For the third quarter, Shell booked better-than-expected earnings on the back of strong performance in its gas division which offset weak refining margins in the downstream business.
Now previewing the fourth-quarter results, the international oil and gas firm expects to book on a group level a charge of $1.3 billion for Q4, related to the timing of payments of emissions certificates in relation to its fuel trading in Germany and U.S. biofuel programs.
Shell will also recognize up to $1.2 billion in non-cash post-tax impairments in its renewables and energy solutions division, the company said in its update note ahead of the full fourth-quarter results which will be published on January 30.
In the Integrated Gas division, Shell expects lower natural gas production in Q4 compared to the prior quarter, due to the scheduled maintenance at Pearl GTL in Qatar. LNG liquefaction volumes were also lower in the fourth quarter, due to lower feedgas and fewer cargos due to the timing of liftings.
In the gas business, trading and optimization results are expected to be significantly lower compared to the third quarter, driven by the (non-cash) impact of expiring hedging contracts, Shell said.
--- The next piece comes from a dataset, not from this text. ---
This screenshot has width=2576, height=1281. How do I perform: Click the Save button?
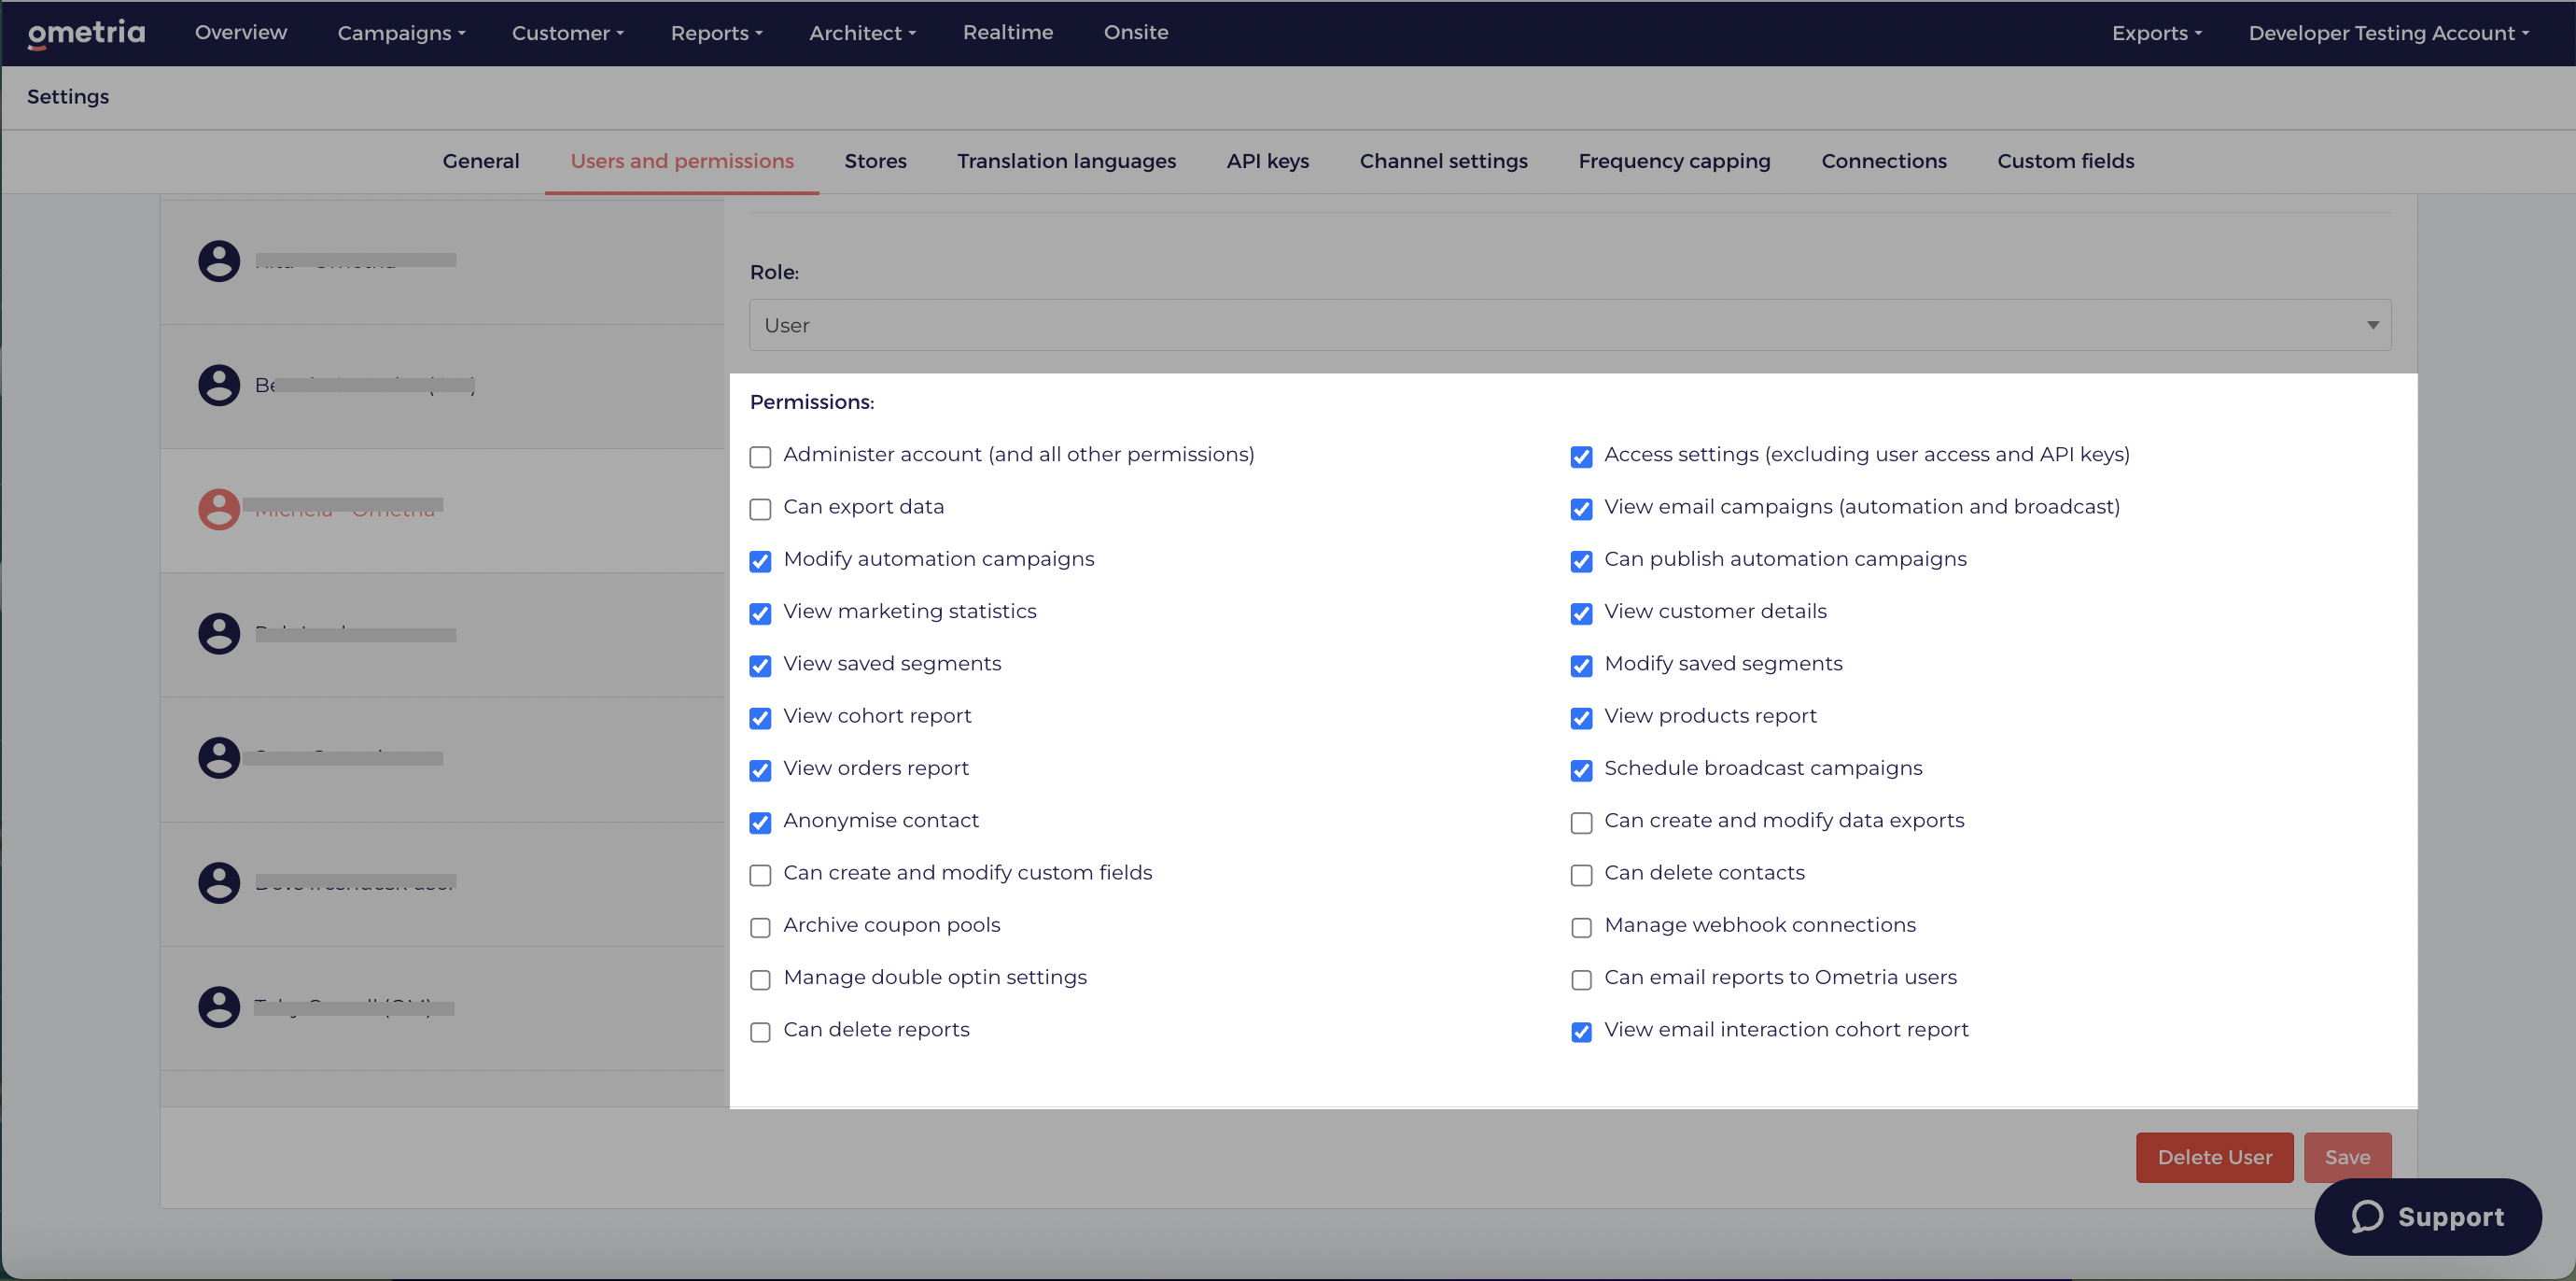[x=2348, y=1157]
While the indicative refining margin was flat in Q4 compared to Q3, the chemicals margins for Shell declined in the fourth quarter and Shell expects the adjusted earnings in its Chemicals sub-segment to reflect a loss for the last quarter of 2024.
Shell’s warning comes hours after U.S. supermajor ExxonMobil said it expects to book a weaker profit for the fourth quarter of 2024 because of lower refining margins, estimating the size of the negative impact at $1.75 billion.